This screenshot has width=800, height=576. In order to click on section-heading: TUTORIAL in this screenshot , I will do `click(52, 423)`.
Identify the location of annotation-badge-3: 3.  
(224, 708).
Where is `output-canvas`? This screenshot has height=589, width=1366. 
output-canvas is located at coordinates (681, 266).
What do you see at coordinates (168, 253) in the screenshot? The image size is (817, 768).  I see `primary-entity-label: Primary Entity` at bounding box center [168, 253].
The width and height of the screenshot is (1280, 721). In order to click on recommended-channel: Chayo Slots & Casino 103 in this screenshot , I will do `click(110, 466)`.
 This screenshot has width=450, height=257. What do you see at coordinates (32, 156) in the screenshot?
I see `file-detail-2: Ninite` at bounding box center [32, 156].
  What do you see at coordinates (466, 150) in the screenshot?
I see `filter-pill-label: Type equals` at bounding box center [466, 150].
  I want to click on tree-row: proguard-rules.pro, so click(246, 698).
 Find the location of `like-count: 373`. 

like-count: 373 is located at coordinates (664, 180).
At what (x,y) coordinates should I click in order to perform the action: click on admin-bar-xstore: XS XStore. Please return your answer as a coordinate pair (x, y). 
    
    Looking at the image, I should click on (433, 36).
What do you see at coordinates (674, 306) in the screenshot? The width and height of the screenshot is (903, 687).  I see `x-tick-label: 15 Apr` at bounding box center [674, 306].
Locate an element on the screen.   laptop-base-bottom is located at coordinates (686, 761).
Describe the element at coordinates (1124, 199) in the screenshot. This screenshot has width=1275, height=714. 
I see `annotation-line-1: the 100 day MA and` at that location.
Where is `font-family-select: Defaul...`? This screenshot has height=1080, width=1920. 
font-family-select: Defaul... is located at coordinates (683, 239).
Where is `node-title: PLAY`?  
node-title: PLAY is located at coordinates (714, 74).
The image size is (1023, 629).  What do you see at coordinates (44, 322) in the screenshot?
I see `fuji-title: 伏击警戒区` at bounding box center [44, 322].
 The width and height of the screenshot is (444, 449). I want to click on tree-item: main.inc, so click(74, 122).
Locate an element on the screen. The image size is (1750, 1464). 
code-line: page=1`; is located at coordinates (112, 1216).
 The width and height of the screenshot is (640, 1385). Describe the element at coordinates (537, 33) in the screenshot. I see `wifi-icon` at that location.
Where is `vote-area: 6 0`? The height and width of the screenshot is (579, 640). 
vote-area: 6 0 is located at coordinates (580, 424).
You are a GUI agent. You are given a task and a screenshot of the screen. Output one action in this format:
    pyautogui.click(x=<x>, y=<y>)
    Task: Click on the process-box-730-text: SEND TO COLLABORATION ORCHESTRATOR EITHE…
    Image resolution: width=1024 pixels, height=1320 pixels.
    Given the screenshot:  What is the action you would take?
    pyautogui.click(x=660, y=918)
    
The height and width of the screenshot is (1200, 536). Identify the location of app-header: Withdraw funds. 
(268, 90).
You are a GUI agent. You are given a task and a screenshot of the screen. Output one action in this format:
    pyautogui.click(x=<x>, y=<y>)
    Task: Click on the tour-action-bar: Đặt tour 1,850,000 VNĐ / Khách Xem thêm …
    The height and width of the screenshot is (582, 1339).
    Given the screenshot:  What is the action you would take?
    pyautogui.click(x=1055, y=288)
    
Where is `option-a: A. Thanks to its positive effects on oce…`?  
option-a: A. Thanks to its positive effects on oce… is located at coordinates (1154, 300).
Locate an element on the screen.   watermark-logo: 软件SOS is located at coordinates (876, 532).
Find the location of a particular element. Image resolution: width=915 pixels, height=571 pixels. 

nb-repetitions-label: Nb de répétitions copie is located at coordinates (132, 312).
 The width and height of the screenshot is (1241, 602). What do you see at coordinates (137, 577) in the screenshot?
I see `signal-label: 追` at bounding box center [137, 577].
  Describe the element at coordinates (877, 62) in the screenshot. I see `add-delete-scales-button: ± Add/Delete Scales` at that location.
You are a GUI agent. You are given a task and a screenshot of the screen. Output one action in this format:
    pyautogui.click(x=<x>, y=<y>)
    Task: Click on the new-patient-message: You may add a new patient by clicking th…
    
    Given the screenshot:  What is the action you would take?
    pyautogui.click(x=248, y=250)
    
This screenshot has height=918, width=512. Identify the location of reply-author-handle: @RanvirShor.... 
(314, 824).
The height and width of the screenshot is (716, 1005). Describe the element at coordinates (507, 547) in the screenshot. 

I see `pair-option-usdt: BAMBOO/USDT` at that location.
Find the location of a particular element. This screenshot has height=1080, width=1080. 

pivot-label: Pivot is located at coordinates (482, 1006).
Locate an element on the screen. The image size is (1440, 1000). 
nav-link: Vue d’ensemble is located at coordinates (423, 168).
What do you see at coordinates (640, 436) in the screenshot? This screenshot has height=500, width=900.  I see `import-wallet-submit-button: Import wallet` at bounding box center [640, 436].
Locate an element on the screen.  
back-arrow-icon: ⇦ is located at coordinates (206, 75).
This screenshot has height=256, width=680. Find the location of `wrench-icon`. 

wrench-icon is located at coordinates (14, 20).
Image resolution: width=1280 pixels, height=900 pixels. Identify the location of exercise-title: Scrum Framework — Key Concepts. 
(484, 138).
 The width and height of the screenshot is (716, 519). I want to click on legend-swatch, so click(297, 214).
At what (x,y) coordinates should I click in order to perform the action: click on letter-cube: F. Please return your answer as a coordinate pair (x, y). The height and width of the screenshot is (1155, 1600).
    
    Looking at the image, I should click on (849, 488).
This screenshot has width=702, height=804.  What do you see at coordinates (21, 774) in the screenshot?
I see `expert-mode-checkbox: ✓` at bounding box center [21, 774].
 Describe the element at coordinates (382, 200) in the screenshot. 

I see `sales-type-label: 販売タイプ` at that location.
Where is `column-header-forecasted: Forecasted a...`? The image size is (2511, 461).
* * * * * * * * *
(Task brief):
Recast every item above as a Markdown table with one row for each nonblank line, numbered in order. Use the columns "Row" and "Line".

(Result below):
| Row | Line |
|---|---|
| 1 | This screenshot has width=800, height=576. In order to click on section-heading: TUTORIAL in this screenshot , I will do `click(52, 423)`. |
| 2 | Identify the location of annotation-badge-3: 3.   |
| 3 | (224, 708). |
| 4 | Where is `output-canvas`? This screenshot has height=589, width=1366.  |
| 5 | output-canvas is located at coordinates (681, 266). |
| 6 | What do you see at coordinates (168, 253) in the screenshot? The image size is (817, 768).  I see `primary-entity-label: Primary Entity` at bounding box center [168, 253]. |
| 7 | The width and height of the screenshot is (1280, 721). In order to click on recommended-channel: Chayo Slots & Casino 103 in this screenshot , I will do `click(110, 466)`. |
| 8 |  This screenshot has width=450, height=257. What do you see at coordinates (32, 156) in the screenshot? |
| 9 | I see `file-detail-2: Ninite` at bounding box center [32, 156]. |
| 10 |   What do you see at coordinates (466, 150) in the screenshot? |
| 11 | I see `filter-pill-label: Type equals` at bounding box center [466, 150]. |
| 12 |   I want to click on tree-row: proguard-rules.pro, so click(246, 698). |
| 13 |  Find the location of `like-count: 373`.  |
| 14 | like-count: 373 is located at coordinates (664, 180). |
| 15 | At what (x,y) coordinates should I click in order to perform the action: click on admin-bar-xstore: XS XStore. Please return your answer as a coordinate pair (x, y).  |
| 16 |     Looking at the image, I should click on (433, 36). |
| 17 | What do you see at coordinates (674, 306) in the screenshot? The width and height of the screenshot is (903, 687).  I see `x-tick-label: 15 Apr` at bounding box center [674, 306]. |
| 18 | Locate an element on the screen.   laptop-base-bottom is located at coordinates (686, 761). |
| 19 | Describe the element at coordinates (1124, 199) in the screenshot. This screenshot has width=1275, height=714.  |
| 20 | I see `annotation-line-1: the 100 day MA and` at that location. |
| 21 | Where is `font-family-select: Defaul...`? This screenshot has height=1080, width=1920.  |
| 22 | font-family-select: Defaul... is located at coordinates (683, 239). |
| 23 | Where is `node-title: PLAY`?   |
| 24 | node-title: PLAY is located at coordinates (714, 74). |
| 25 | The image size is (1023, 629).  What do you see at coordinates (44, 322) in the screenshot? |
| 26 | I see `fuji-title: 伏击警戒区` at bounding box center [44, 322]. |
| 27 |  The width and height of the screenshot is (444, 449). I want to click on tree-item: main.inc, so click(74, 122). |
| 28 | Locate an element on the screen. The image size is (1750, 1464).  |
| 29 | code-line: page=1`; is located at coordinates (112, 1216). |
| 30 |  The width and height of the screenshot is (640, 1385). Describe the element at coordinates (537, 33) in the screenshot. I see `wifi-icon` at that location. |
| 31 | Where is `vote-area: 6 0`? The height and width of the screenshot is (579, 640).  |
| 32 | vote-area: 6 0 is located at coordinates (580, 424). |
| 33 | You are a GUI agent. You are given a task and a screenshot of the screen. Output one action in this format: |
| 34 |     pyautogui.click(x=<x>, y=<y>) |
| 35 |     Task: Click on the process-box-730-text: SEND TO COLLABORATION ORCHESTRATOR EITHE… |
| 36 |     Image resolution: width=1024 pixels, height=1320 pixels. |
| 37 |     Given the screenshot:  What is the action you would take? |
| 38 |     pyautogui.click(x=660, y=918) |
| 39 | The height and width of the screenshot is (1200, 536). Identify the location of app-header: Withdraw funds.  |
| 40 | (268, 90). |
| 41 | You are a GUI agent. You are given a task and a screenshot of the screen. Output one action in this format: |
| 42 |     pyautogui.click(x=<x>, y=<y>) |
| 43 |     Task: Click on the tour-action-bar: Đặt tour 1,850,000 VNĐ / Khách Xem thêm … |
| 44 |     The height and width of the screenshot is (582, 1339). |
| 45 |     Given the screenshot:  What is the action you would take? |
| 46 |     pyautogui.click(x=1055, y=288) |
| 47 | Where is `option-a: A. Thanks to its positive effects on oce…`?   |
| 48 | option-a: A. Thanks to its positive effects on oce… is located at coordinates (1154, 300). |
| 49 | Locate an element on the screen.   watermark-logo: 软件SOS is located at coordinates (876, 532). |
| 50 | Find the location of a particular element. Image resolution: width=915 pixels, height=571 pixels.  |
| 51 | nb-repetitions-label: Nb de répétitions copie is located at coordinates (132, 312). |
| 52 |  The width and height of the screenshot is (1241, 602). What do you see at coordinates (137, 577) in the screenshot? |
| 53 | I see `signal-label: 追` at bounding box center [137, 577]. |
| 54 |   Describe the element at coordinates (877, 62) in the screenshot. I see `add-delete-scales-button: ± Add/Delete Scales` at that location. |
| 55 | You are a GUI agent. You are given a task and a screenshot of the screen. Output one action in this format: |
| 56 |     pyautogui.click(x=<x>, y=<y>) |
| 57 |     Task: Click on the new-patient-message: You may add a new patient by clicking th… |
| 58 |     Given the screenshot:  What is the action you would take? |
| 59 |     pyautogui.click(x=248, y=250) |
| 60 | This screenshot has height=918, width=512. Identify the location of reply-author-handle: @RanvirShor....  |
| 61 | (314, 824). |
| 62 | The height and width of the screenshot is (716, 1005). Describe the element at coordinates (507, 547) in the screenshot.  |
| 63 | I see `pair-option-usdt: BAMBOO/USDT` at that location. |
| 64 | Find the location of a particular element. This screenshot has height=1080, width=1080.  |
| 65 | pivot-label: Pivot is located at coordinates (482, 1006). |
| 66 | Locate an element on the screen. The image size is (1440, 1000).  |
| 67 | nav-link: Vue d’ensemble is located at coordinates (423, 168). |
| 68 | What do you see at coordinates (640, 436) in the screenshot? This screenshot has height=500, width=900.  I see `import-wallet-submit-button: Import wallet` at bounding box center [640, 436]. |
| 69 | Locate an element on the screen.   |
| 70 | back-arrow-icon: ⇦ is located at coordinates (206, 75). |
| 71 | This screenshot has height=256, width=680. Find the location of `wrench-icon`.  |
| 72 | wrench-icon is located at coordinates (14, 20). |
| 73 | Image resolution: width=1280 pixels, height=900 pixels. Identify the location of exercise-title: Scrum Framework — Key Concepts.  |
| 74 | (484, 138). |
| 75 |  The width and height of the screenshot is (716, 519). I want to click on legend-swatch, so click(297, 214). |
| 76 | At what (x,y) coordinates should I click in order to perform the action: click on letter-cube: F. Please return your answer as a coordinate pair (x, y). The height and width of the screenshot is (1155, 1600). |
| 77 |     Looking at the image, I should click on (849, 488). |
| 78 | This screenshot has width=702, height=804.  What do you see at coordinates (21, 774) in the screenshot? |
| 79 | I see `expert-mode-checkbox: ✓` at bounding box center [21, 774]. |
| 80 |  Describe the element at coordinates (382, 200) in the screenshot.  |
| 81 | I see `sales-type-label: 販売タイプ` at that location. |
| 82 | Where is `column-header-forecasted: Forecasted a...`? The image size is (2511, 461). |